Fathers’ accounts of their experiences of how people react when they tell others they are a single father were subject to thematic analysis [ 55 , 56 , 57 ]. Data on this section were missing for two fathers hence fifteen transcripts were analyzed. After familiarizing with the dataset, line-by-line coding was conducted by the first author. Once all the codes had been collated and condensed, the codes (n = 35) were organized into three main themes. Coded extracts were then checked against the themes to assess their suitability and illustrative quotes were selected from across a range of transcripts. The 15-point checklist for establishing quality in reflexive thematic analysis outlined by Braun and Clarke [ 57 ] was used in all stages of the process, from transcription, to analysis, and writing up. Further, the lead author, who conducted the thematic analysis, engaged in peer data analysis with other qualitative researchers.

As the family types differed in the age of the children, correlations were conducted between the age of the child and the outcome variables (presented in Table 2 ). As child age was not significantly associated with any of the outcome measures, it was not controlled for in the analyses.

Correlations between variables.

* p < 0.05, ** p < 0.001.

3.1. Motivations for Solo Parenthood

Most of the fathers ( n = 13, 77%) and almost half of the mothers ( n = 8, 42%) said that they had always known that they had wanted to be a parent, or had thought about it throughout their adult life, rather than remembering a specific age at which they felt a desire to have a child. A Fisher’s Exact test showed that there was a significant difference between mothers and fathers ( p < 0.05), with fathers more likely to state that they had always known and mothers more likely to state an exact age when they had decided they would like to have a baby. For fathers who had stated a specific age, this ranged from 32 to 42 years ( M = 36 years), whereas for mothers, it was between 26 and 43 years ( M = 34 years).

Regarding the main reason for becoming a parent at the time they did, frequency counts and illustrative quotations are presented in Table 3 . A Fisher’s Exact test revealed no significant differences in the reasons given by mothers and fathers. The largest portion of parents fell into the category of ‘I wanted to be a mother/father’. These parents attributed pursuing parenthood alone at that point in their life to a strong desire to become a parent. Time passing, the timing feeling right, or a sense of time running out, were cited as the main reason for several mothers and fathers. As the sample is comprised of parents who started their family later than average, it is within this context that the parents described feeling aware of their age, and ready to begin their family, partially due to concerns that they would not be able to be a biological parent otherwise. For fathers, but not for mothers, financial considerations were cited as a key reason; three fathers described that the main reason for having a child at the time they did was because they felt they had built up the economic resources necessary for surrogacy. That the fathers emphasized monetary preparedness more than the mothers makes sense within the context of the high cost of pursuing surrogacy internationally. For one mother, but no fathers, friends having children influenced her decision, illustrating how, for that mother, watching those around her begin families encouraged her to begin a parenting journey. A minority of parents cited other reasons for choosing to become a single parent at the time they did; for example, due to personal circumstances regarding their wider family situation, or so that their older child (who was conceived within a relationship) could have a sibling.

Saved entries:
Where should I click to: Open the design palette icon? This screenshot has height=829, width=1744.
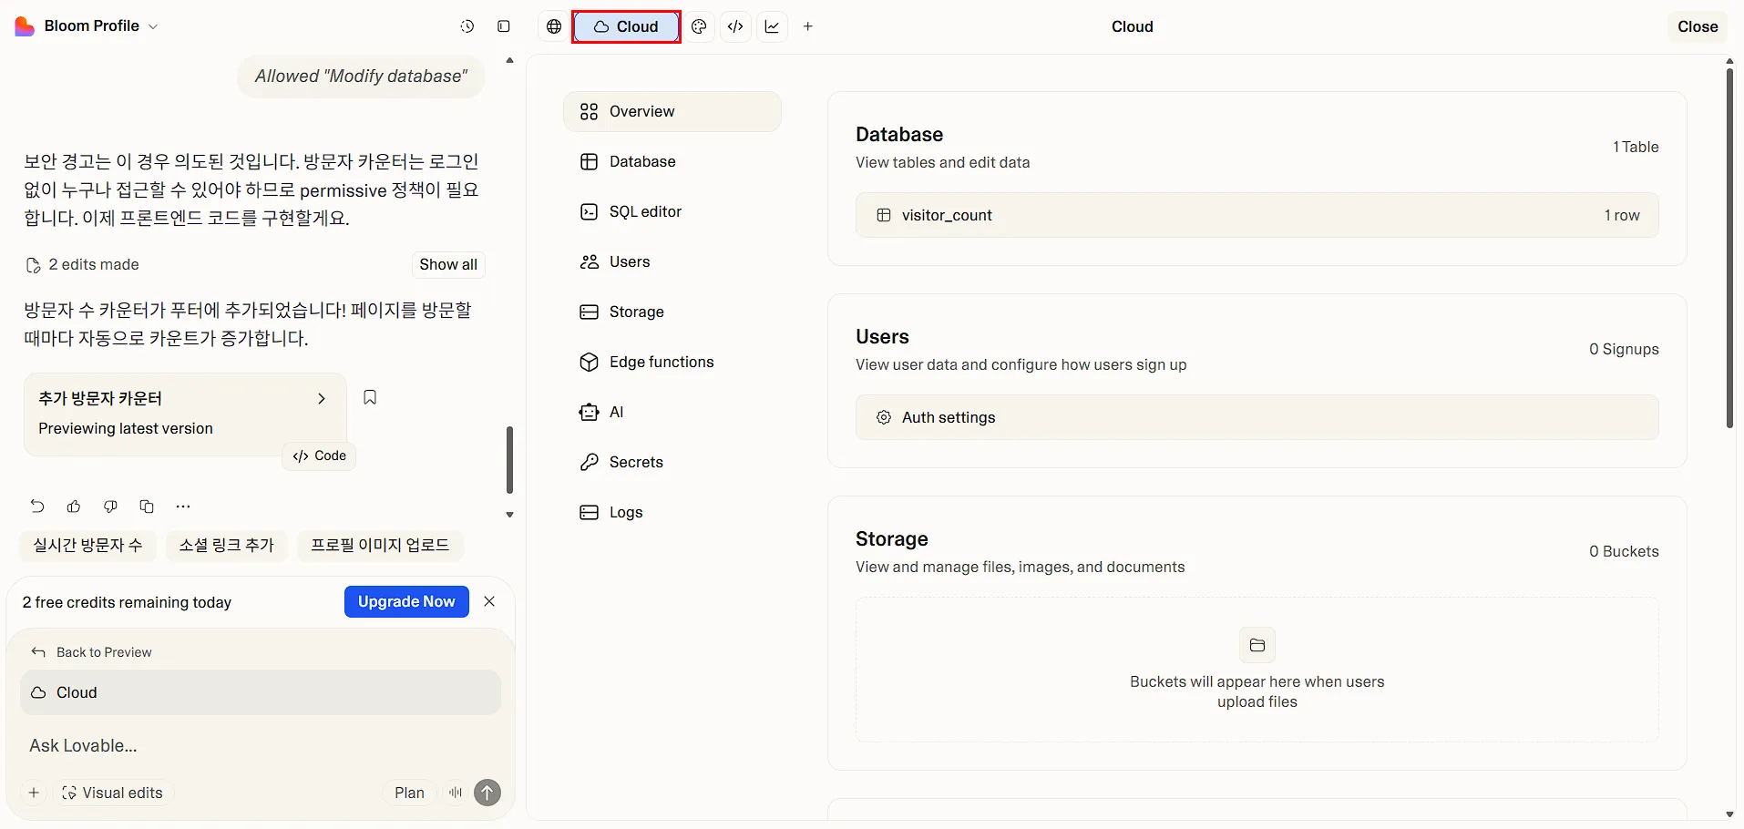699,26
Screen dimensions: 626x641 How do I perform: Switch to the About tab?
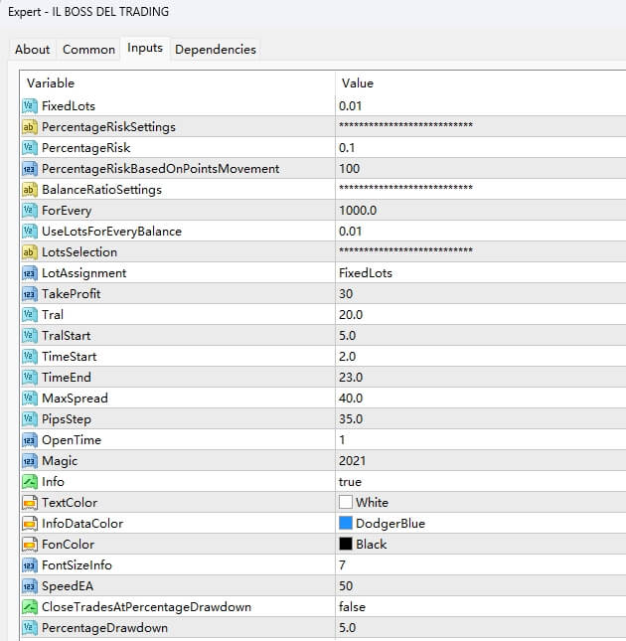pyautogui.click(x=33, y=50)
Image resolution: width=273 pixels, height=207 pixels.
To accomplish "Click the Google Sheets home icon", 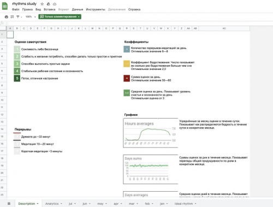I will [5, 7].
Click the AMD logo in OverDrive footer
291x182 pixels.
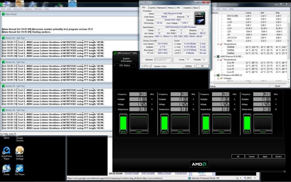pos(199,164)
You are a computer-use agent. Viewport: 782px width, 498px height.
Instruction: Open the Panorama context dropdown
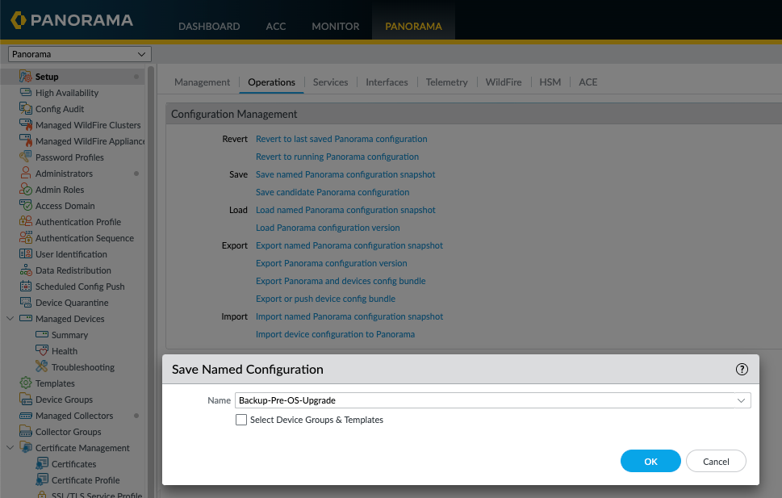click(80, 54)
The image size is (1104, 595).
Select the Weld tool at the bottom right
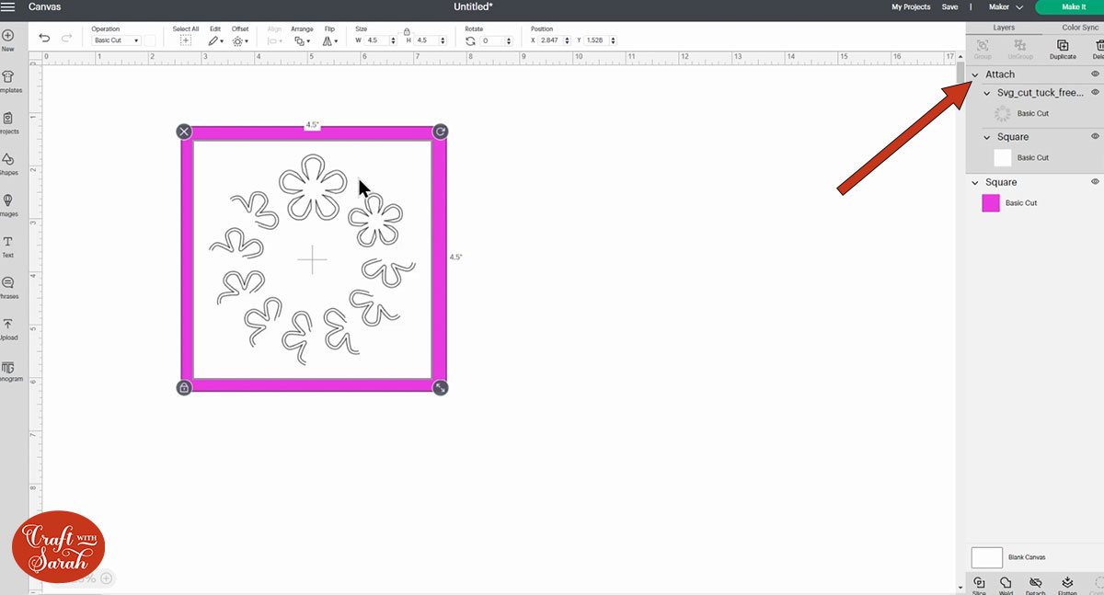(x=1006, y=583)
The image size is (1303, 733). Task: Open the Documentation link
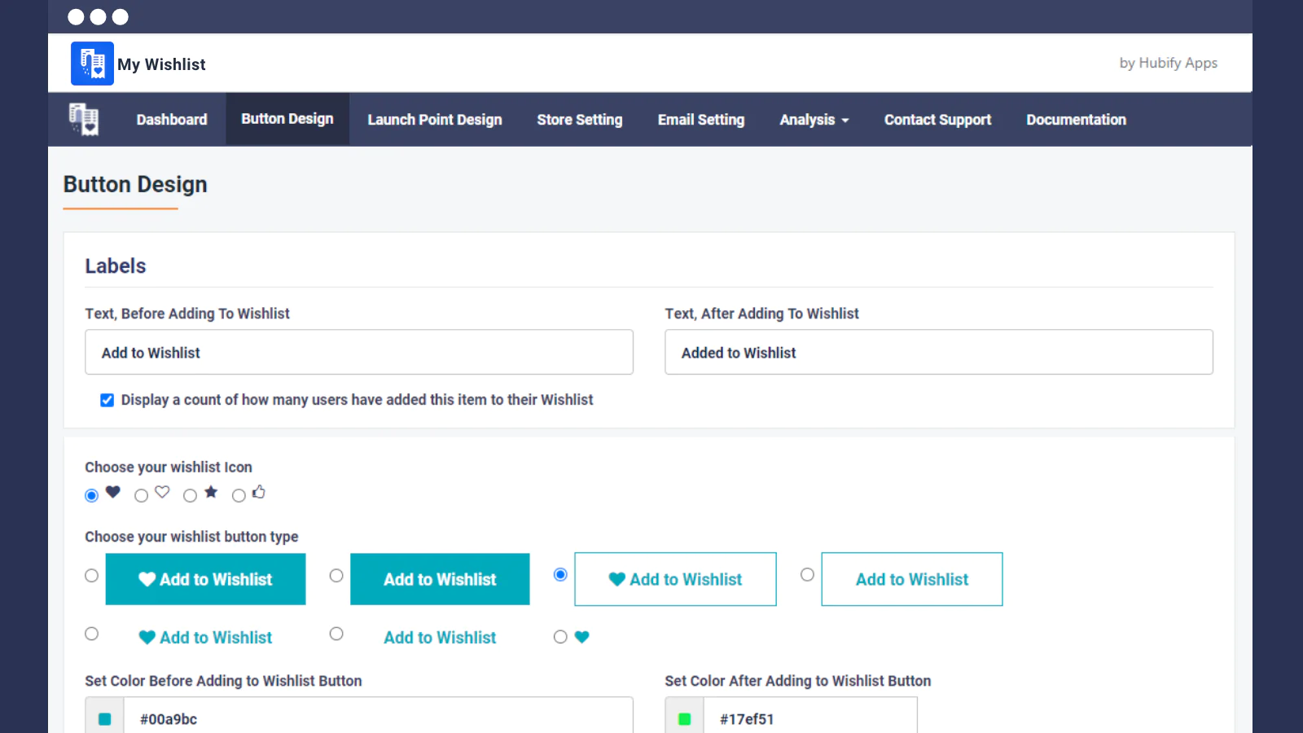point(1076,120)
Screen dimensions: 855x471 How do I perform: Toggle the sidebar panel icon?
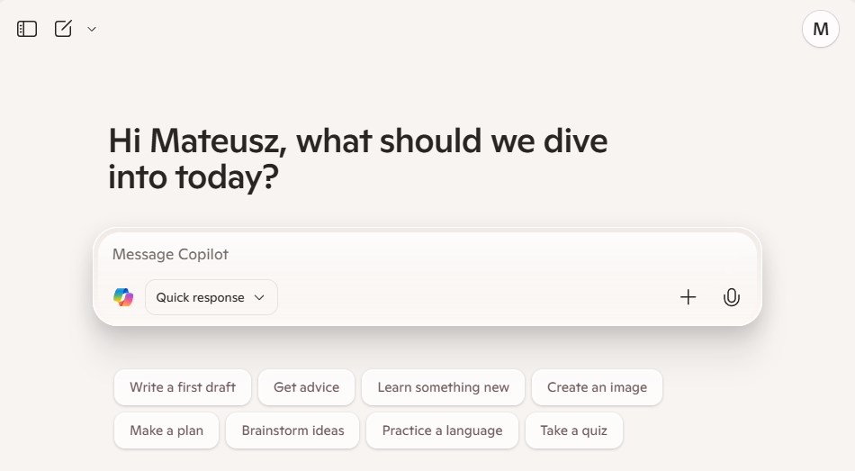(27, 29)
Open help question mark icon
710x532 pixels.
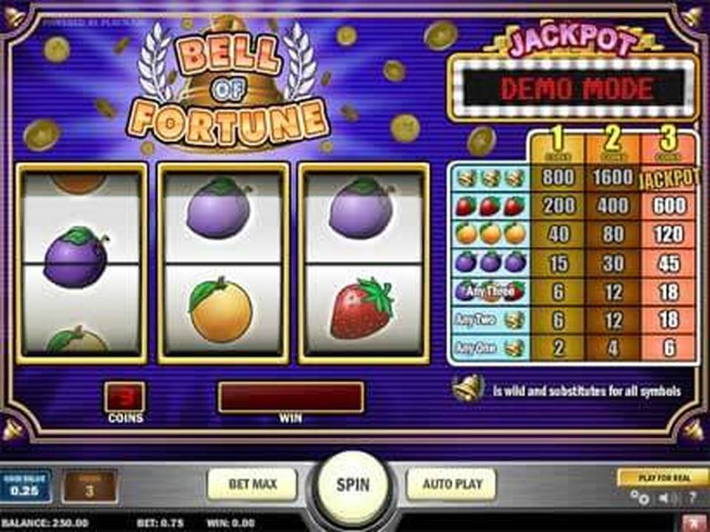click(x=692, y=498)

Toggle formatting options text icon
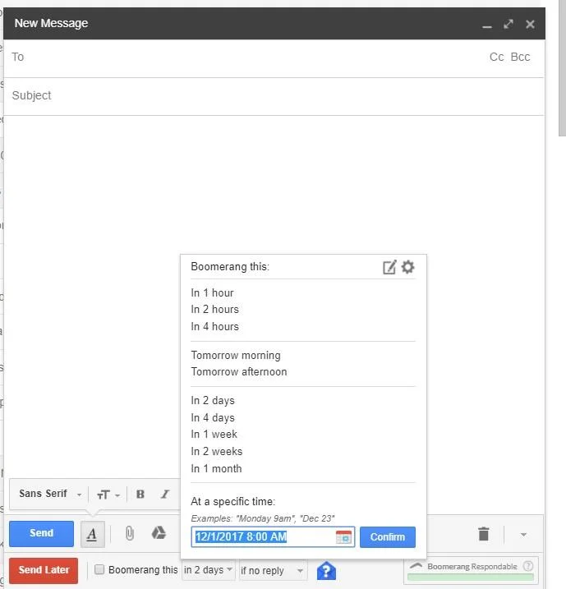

→ Task set
**1)** From the passage on solo parenthood above, copy the text from "As the family" up to and including "0.05, ** p < 0.001.".
**2)** According to the passage on solo parenthood above, what age range did the fathers who named a specific age give for when they wanted a child?

→ Answers to the tasks
**1)**
As the family types differed in the age of the children, correlations were conducted between the age of the child and the outcome variables (presented in Table 2 ). As child age was not significantly associated with any of the outcome measures, it was not controlled for in the analyses.

Correlations between variables.

* p < 0.05, ** p < 0.001.

**2)** 32 to 42 years, with a mean of 36 years.